Mastro Foto: Leila Aires

Uma das perversões da elite na formação histórica do Brasil é sua compulsão em reprimir a manifestação dos modos de ser, fazer e durar, de gentes e povos não vindos da Europa colonizadora.

Os povos originários dos vários brasis e seu jeito de viver e ainda mais os contingentes sequestrados nas áfricas e trazidos para esta América, tiveram suas vidas profundamente atingidas no campo das ceifas coloniais.

Vejam a história de Chico Feijão, um Capitão da Lavandeira, ou do Mastro, assim titulados os devotos que se fazem condutores da Festa da Lavandeira, na secular povoação, hoje cidade de Passagem Franca, no sertão dos cocais do Maranhão.

Ritualizada em muitas partes do mundo, a tradição de levantar mastros, na terra de Dona Franca, faz-se há mais de duzentos anos, em 10 de janeiro, ato de religiosidade popular tocada a tambor e pife, na véspera do novenário de São Sebastião.

Ontem, como hoje, festa de trabalhadores das lavouras e criatórios. Pois vejam: nas eras de 1936, chegou na Passagem um delegado de polícia e “ignorou” aquele costume de negros e pobres em geral andando pela rua carregando um tronco descascado e uma bandeira do Padroeiro. Achou aquilo coisa de “vadios” que deveriam ir trabalhar. 

O delegado, com o incentivo de elitistas locais, resolveu então proibir a “brincadeira” e decretar que o Mastro e sua Bandeira – lá cantada como Lavandeira – não poderiam ser levantados no adro da Igreja Matriz. Iriam presos os desobedientes. Grande revolta causou.
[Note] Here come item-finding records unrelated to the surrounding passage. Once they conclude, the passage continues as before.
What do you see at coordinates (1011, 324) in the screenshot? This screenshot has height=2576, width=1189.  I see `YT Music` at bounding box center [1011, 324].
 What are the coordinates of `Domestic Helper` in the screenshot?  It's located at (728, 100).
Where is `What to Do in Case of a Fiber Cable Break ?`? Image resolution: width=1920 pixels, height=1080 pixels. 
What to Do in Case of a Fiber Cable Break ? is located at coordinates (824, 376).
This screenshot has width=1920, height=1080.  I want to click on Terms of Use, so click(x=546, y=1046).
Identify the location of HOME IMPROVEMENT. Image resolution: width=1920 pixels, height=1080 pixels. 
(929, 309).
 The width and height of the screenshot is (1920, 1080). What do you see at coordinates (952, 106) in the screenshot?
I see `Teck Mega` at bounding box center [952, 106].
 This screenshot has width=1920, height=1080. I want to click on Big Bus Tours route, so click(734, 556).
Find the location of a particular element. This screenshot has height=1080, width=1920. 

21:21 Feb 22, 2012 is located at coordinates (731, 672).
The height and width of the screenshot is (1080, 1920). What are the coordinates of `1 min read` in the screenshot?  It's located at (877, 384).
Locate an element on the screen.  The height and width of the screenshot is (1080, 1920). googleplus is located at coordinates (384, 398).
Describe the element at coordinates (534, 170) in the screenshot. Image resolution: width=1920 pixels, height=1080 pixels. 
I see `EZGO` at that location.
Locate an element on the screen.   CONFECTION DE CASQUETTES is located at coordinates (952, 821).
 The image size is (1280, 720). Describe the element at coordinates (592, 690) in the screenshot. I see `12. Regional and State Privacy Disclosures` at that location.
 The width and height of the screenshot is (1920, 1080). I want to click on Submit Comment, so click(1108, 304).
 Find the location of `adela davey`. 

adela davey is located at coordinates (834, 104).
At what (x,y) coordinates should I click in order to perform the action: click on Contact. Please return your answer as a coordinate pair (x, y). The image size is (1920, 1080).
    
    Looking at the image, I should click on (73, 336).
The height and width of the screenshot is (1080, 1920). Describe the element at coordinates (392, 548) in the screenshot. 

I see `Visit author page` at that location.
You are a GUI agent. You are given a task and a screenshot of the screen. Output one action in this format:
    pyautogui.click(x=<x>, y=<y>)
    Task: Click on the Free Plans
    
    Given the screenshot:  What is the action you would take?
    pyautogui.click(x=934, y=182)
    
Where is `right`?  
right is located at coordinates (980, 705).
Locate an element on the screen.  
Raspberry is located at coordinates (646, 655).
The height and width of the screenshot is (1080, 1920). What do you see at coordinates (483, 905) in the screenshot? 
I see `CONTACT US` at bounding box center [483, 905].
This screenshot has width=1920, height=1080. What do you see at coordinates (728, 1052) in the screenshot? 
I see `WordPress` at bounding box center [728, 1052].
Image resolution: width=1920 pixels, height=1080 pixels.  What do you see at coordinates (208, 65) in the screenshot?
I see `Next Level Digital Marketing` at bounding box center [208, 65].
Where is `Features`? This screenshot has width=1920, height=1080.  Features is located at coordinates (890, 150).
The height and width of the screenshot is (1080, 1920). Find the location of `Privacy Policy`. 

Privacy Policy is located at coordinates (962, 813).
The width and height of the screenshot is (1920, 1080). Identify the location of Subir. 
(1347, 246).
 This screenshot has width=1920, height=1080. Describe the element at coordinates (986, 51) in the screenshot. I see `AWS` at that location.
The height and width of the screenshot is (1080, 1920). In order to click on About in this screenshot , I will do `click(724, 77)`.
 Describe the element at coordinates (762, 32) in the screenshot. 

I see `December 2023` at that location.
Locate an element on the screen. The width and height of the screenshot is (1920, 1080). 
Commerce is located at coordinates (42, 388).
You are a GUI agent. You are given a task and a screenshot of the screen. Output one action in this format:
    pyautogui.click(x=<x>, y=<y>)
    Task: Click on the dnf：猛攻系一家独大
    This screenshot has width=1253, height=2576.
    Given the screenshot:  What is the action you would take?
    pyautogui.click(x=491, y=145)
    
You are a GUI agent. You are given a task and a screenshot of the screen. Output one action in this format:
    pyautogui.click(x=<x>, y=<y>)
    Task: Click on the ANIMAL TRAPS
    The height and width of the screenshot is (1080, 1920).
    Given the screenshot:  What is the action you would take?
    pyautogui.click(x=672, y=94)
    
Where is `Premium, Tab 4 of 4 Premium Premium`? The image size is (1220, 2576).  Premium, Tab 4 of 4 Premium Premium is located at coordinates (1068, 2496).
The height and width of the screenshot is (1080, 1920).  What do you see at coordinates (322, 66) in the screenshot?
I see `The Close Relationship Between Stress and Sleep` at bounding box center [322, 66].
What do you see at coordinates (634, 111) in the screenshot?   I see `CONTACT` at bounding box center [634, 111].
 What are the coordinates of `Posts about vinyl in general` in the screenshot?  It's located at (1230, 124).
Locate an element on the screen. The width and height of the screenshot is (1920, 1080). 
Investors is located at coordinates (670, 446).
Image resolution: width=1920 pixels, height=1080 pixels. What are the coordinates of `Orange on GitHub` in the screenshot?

Aí é que entra forte a participação do já então idoso Chico Feijão, capitão do Mastro e morador defronte da Matriz. Disse Feijão: se não deixam alevantar o mastro na porta da igreja eu quero é ver não deixarem a agente levantar na porta de minha casa!

Foi à forra: mastro foi levantado e o festejo do Padroeiro do lugar muito concorrido naquele ano. A proibição do insensato delegado foi motivo de se tomar ainda mais pinga, típica, e que a da Passagem, sempre, foi cantada em prosa, verso e em trago, um após o outro.

Participaram da proeza, claro, ao lado de Capitão Feijão, outros, a maioria roceiros e vaqueiros, entre eles, Seu Tôca, Chico Sousa, Raimundim, Sinda Caetano e outros da família, e valorosos lavandeiros da estirpe, do Peixe, Bom Lugar, Cabeça Torta...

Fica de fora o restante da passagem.